WEBdeLDN: Horror stories

Daniele Esposti's Blog
, in 04 February 2019

WEBdeLDN is small but very cool monthly meetup organised in London. I recommend it to everyone, the top[ics ranges from technology to management to mental health, so everyone interested in the present and the future is highly welcome.

In the last session the topics was “Horror stories”, stories about failures in tech and non-tech industries.

This is the transcript of my contribution as a lighting talk:

Melting point

It was almost a decade ago, just before moving here in the UK form Italy.

I was working as a freelance software engineer and had a some small business as clients.

One of them was a company renting lorries and drivers for bigger logistic companies.

My job was to manage the small network of one server and a bunch of computers and developing an ad-hoc software to manage the business.

On the time when I was organising the handover to the new IT manager he moved the offices into a lorry park.

The office was actually a container modified to be an office, with desks and air conditioning for warm up the place in the winter and cooling it down in the summer.

So, try to visualise it:

What can possibly go wrong, in summer time?

It happened a month after, I was already in UK and the new IT manager of my former client contacted me. He told me that he had issues with the software I built, so I started with the classic diagnostic steps:

Me: “The first is obvious: is the server up and running?”

IT: “No”

Me: ”Can you turn it on?”

IT: “No”

Me: “No, you mean that there’s no power?”

IT: “No, there’s power but the machine is not turning on”

Me: “Did you check if the power supply unit is broken?”

IT: “Yes, its obviously broken, the fan is melted, same for the fan on the CPU, and I cannot disconnect any part of the hardware because is kind of melted together”

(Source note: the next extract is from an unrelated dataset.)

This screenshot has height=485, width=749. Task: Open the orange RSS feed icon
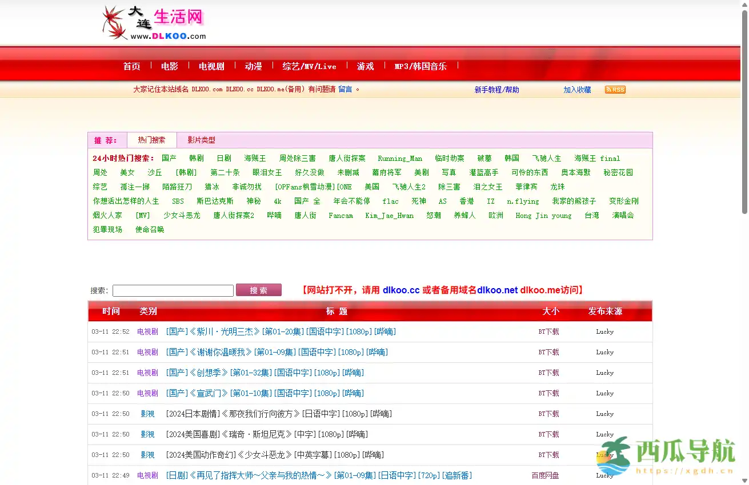[x=615, y=90]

Me: “Wait a sec: did you said melted?”

IT: “Yes, they shut down the AC every time they are not in the office but leave the server on, and in the weekend was so hot inside the container that the hardware melted and failed”

Me: “Oh boy!”

IT: “Can you connect to the server remotely with Internet and fix it or at least download a copy of the data please?

I never knew if they were able to recover any data, from the drives or from previous backups, but the business is till running, hopefully not in container.